=== Begin Enclosure ===

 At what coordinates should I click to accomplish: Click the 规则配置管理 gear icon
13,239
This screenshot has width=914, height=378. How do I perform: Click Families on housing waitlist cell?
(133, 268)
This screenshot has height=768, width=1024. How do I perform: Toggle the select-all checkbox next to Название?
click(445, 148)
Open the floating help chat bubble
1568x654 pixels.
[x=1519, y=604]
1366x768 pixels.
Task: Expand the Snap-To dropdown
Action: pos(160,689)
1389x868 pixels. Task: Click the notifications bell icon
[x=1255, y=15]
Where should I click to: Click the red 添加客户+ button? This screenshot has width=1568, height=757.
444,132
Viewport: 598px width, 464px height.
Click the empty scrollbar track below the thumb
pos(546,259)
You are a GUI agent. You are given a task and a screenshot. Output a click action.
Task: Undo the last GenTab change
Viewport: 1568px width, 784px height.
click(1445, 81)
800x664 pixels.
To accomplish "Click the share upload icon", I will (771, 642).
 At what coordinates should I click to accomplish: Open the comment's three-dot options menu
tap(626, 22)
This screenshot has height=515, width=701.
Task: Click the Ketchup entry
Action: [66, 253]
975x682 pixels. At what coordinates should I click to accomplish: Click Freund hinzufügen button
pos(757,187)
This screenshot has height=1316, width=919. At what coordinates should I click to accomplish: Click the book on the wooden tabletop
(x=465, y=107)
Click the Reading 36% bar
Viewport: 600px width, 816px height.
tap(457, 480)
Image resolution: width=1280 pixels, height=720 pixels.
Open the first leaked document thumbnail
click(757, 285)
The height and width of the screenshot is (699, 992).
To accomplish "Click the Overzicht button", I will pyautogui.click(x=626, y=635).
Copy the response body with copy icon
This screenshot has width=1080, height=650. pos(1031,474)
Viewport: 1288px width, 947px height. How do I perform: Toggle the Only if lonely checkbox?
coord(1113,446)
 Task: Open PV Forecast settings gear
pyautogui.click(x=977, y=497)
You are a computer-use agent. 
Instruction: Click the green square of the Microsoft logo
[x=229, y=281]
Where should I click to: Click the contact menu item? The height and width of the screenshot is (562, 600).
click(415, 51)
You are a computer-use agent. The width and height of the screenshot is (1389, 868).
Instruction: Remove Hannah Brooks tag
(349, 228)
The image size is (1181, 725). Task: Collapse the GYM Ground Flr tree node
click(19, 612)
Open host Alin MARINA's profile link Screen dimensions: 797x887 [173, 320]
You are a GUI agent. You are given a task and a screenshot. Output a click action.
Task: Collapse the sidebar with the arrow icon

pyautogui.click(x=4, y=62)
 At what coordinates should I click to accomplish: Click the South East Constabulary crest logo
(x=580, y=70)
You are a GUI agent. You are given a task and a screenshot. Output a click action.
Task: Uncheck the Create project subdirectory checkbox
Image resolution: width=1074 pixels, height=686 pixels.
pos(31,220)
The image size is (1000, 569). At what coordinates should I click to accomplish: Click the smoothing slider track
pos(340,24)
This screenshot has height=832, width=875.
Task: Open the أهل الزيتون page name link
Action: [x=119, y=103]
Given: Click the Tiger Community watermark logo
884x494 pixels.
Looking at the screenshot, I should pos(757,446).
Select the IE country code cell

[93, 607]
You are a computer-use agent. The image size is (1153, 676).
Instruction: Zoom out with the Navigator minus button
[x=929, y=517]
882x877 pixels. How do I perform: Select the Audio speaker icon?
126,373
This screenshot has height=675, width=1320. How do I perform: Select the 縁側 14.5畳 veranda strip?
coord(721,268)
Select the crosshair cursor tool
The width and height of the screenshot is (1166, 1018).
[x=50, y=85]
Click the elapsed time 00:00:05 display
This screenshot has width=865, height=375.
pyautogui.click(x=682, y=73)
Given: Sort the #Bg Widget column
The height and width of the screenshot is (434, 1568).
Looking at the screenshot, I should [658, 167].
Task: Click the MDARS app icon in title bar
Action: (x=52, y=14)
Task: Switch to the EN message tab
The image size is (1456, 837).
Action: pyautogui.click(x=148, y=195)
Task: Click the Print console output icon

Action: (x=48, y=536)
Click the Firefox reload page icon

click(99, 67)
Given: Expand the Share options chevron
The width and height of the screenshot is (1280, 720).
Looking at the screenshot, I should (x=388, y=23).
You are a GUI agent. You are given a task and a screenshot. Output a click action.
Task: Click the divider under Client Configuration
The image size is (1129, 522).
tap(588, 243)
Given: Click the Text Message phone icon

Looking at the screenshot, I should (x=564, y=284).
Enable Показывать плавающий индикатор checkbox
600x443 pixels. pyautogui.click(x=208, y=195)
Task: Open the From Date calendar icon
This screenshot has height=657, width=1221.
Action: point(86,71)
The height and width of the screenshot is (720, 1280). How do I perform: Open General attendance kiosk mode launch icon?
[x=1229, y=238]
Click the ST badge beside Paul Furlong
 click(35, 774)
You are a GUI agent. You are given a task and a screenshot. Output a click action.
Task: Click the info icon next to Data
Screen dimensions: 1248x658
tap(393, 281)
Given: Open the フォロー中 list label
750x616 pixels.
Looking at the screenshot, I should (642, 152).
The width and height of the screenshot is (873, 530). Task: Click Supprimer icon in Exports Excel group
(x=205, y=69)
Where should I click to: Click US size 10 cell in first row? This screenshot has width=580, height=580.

=== End Enclosure ===

:: Aim of the task ::
Beginning with the opening line and ending with the final one, transcribe the material exactly.

:: Solution to this task ::
 At what coordinates should I click to accomplish: Click the 规则配置管理 gear icon
13,239
This screenshot has width=914, height=378. How do I perform: Click Families on housing waitlist cell?
(133, 268)
This screenshot has height=768, width=1024. How do I perform: Toggle the select-all checkbox next to Название?
click(445, 148)
Open the floating help chat bubble
1568x654 pixels.
[x=1519, y=604]
1366x768 pixels.
Task: Expand the Snap-To dropdown
Action: pos(160,689)
1389x868 pixels. Task: Click the notifications bell icon
[x=1255, y=15]
Where should I click to: Click the red 添加客户+ button? This screenshot has width=1568, height=757.
444,132
Viewport: 598px width, 464px height.
Click the empty scrollbar track below the thumb
pos(546,259)
You are a GUI agent. You are given a task and a screenshot. Output a click action.
Task: Undo the last GenTab change
Viewport: 1568px width, 784px height.
click(1445, 81)
800x664 pixels.
To accomplish "Click the share upload icon", I will (771, 642).
 At what coordinates should I click to accomplish: Open the comment's three-dot options menu
tap(626, 22)
This screenshot has height=515, width=701.
Task: Click the Ketchup entry
Action: [66, 253]
975x682 pixels. At what coordinates should I click to accomplish: Click Freund hinzufügen button
pos(757,187)
This screenshot has height=1316, width=919. At what coordinates should I click to accomplish: Click the book on the wooden tabletop
(x=465, y=107)
Click the Reading 36% bar
Viewport: 600px width, 816px height.
tap(457, 480)
Image resolution: width=1280 pixels, height=720 pixels.
Open the first leaked document thumbnail
click(757, 285)
The height and width of the screenshot is (699, 992).
To accomplish "Click the Overzicht button", I will pyautogui.click(x=626, y=635).
Copy the response body with copy icon
This screenshot has width=1080, height=650. pos(1031,474)
Viewport: 1288px width, 947px height. How do I perform: Toggle the Only if lonely checkbox?
coord(1113,446)
 Task: Open PV Forecast settings gear
pyautogui.click(x=977, y=497)
You are a computer-use agent. 
Instruction: Click the green square of the Microsoft logo
[x=229, y=281]
Where should I click to: Click the contact menu item? The height and width of the screenshot is (562, 600).
click(415, 51)
You are a computer-use agent. The width and height of the screenshot is (1389, 868).
Instruction: Remove Hannah Brooks tag
(349, 228)
The image size is (1181, 725). Task: Collapse the GYM Ground Flr tree node
click(19, 612)
Open host Alin MARINA's profile link Screen dimensions: 797x887 [173, 320]
You are a GUI agent. You are given a task and a screenshot. Output a click action.
Task: Collapse the sidebar with the arrow icon

pyautogui.click(x=4, y=62)
 At what coordinates should I click to accomplish: Click the South East Constabulary crest logo
(x=580, y=70)
You are a GUI agent. You are given a task and a screenshot. Output a click action.
Task: Uncheck the Create project subdirectory checkbox
Image resolution: width=1074 pixels, height=686 pixels.
pos(31,220)
The image size is (1000, 569). At what coordinates should I click to accomplish: Click the smoothing slider track
pos(340,24)
This screenshot has height=832, width=875.
Task: Open the أهل الزيتون page name link
Action: [x=119, y=103]
Given: Click the Tiger Community watermark logo
884x494 pixels.
Looking at the screenshot, I should pos(757,446).
Select the IE country code cell

[93, 607]
You are a computer-use agent. The image size is (1153, 676).
Instruction: Zoom out with the Navigator minus button
[x=929, y=517]
882x877 pixels. How do I perform: Select the Audio speaker icon?
126,373
This screenshot has height=675, width=1320. How do I perform: Select the 縁側 14.5畳 veranda strip?
coord(721,268)
Select the crosshair cursor tool
The width and height of the screenshot is (1166, 1018).
[x=50, y=85]
Click the elapsed time 00:00:05 display
This screenshot has width=865, height=375.
pyautogui.click(x=682, y=73)
Given: Sort the #Bg Widget column
The height and width of the screenshot is (434, 1568).
Looking at the screenshot, I should [658, 167].
Task: Click the MDARS app icon in title bar
Action: (x=52, y=14)
Task: Switch to the EN message tab
The image size is (1456, 837).
Action: pyautogui.click(x=148, y=195)
Task: Click the Print console output icon

Action: (x=48, y=536)
Click the Firefox reload page icon

click(99, 67)
Given: Expand the Share options chevron
The width and height of the screenshot is (1280, 720).
Looking at the screenshot, I should (x=388, y=23).
You are a GUI agent. You are given a task and a screenshot. Output a click action.
Task: Click the divider under Client Configuration
The image size is (1129, 522).
tap(588, 243)
Given: Click the Text Message phone icon

Looking at the screenshot, I should (x=564, y=284).
Enable Показывать плавающий индикатор checkbox
600x443 pixels. pyautogui.click(x=208, y=195)
Task: Open the From Date calendar icon
This screenshot has height=657, width=1221.
Action: point(86,71)
The height and width of the screenshot is (720, 1280). How do I perform: Open General attendance kiosk mode launch icon?
[x=1229, y=238]
Click the ST badge beside Paul Furlong
 click(35, 774)
You are a GUI agent. You are given a task and a screenshot. Output a click action.
Task: Click the info icon next to Data
Screen dimensions: 1248x658
tap(393, 281)
Given: Open the フォロー中 list label
750x616 pixels.
Looking at the screenshot, I should (642, 152).
The width and height of the screenshot is (873, 530). Task: Click Supprimer icon in Exports Excel group
(x=205, y=69)
Where should I click to: Click US size 10 cell in first row? This screenshot has width=580, height=580.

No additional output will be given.